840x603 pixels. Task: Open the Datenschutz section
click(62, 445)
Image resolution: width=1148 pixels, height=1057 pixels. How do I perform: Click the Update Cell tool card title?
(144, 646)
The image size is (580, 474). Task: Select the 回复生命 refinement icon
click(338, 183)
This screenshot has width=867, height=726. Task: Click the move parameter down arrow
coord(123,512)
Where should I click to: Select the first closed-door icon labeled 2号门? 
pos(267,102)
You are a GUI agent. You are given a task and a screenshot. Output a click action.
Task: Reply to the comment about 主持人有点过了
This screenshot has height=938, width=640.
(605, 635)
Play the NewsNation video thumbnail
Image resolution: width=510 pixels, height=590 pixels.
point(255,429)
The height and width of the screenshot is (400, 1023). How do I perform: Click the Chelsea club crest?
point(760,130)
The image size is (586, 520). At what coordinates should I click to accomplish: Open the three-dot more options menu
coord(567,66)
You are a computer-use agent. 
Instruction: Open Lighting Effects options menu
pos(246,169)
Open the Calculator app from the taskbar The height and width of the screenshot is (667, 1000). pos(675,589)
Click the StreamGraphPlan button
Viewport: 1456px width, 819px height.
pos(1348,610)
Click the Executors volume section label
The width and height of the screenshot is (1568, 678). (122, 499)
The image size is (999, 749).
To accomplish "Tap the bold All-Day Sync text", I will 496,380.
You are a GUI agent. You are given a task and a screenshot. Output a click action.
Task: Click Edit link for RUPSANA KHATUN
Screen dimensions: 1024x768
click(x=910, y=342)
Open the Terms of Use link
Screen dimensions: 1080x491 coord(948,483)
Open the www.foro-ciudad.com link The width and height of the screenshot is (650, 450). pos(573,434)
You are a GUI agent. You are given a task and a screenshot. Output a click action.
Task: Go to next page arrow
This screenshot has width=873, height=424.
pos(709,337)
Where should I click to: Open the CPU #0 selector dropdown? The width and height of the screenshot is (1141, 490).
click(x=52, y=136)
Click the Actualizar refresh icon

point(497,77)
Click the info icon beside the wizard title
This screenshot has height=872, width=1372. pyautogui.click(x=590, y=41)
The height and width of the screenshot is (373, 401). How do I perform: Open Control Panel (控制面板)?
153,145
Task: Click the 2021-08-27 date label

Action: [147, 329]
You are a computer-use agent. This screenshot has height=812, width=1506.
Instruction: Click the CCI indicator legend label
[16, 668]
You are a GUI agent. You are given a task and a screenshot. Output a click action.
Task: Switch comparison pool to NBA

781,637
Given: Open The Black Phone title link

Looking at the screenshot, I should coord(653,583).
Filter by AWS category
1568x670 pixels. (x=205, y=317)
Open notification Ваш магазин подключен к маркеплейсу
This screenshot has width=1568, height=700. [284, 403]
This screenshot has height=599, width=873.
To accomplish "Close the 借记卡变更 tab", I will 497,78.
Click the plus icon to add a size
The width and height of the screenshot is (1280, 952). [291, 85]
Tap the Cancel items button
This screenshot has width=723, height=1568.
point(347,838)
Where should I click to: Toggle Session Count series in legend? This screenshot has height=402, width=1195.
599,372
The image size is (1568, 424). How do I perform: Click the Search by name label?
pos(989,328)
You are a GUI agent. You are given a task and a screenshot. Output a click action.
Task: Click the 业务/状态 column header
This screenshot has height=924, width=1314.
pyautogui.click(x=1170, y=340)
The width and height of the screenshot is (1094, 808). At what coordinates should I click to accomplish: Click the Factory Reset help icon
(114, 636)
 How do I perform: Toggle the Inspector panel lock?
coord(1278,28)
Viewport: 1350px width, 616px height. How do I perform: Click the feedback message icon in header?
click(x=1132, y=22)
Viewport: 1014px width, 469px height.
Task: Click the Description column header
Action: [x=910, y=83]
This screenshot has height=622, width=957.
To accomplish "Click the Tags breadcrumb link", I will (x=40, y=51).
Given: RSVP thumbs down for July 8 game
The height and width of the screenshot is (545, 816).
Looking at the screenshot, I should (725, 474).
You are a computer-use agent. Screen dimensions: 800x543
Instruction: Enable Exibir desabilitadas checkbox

-=-=-

▶ [Assignment] Where a line of the records has the string "computer", return that line.

▶ [Output for this exercise]
You are a computer-use agent. 
You are a computer-use agent. This screenshot has height=812, width=1506.
You are a computer-use agent. Screen dimensions: 800x543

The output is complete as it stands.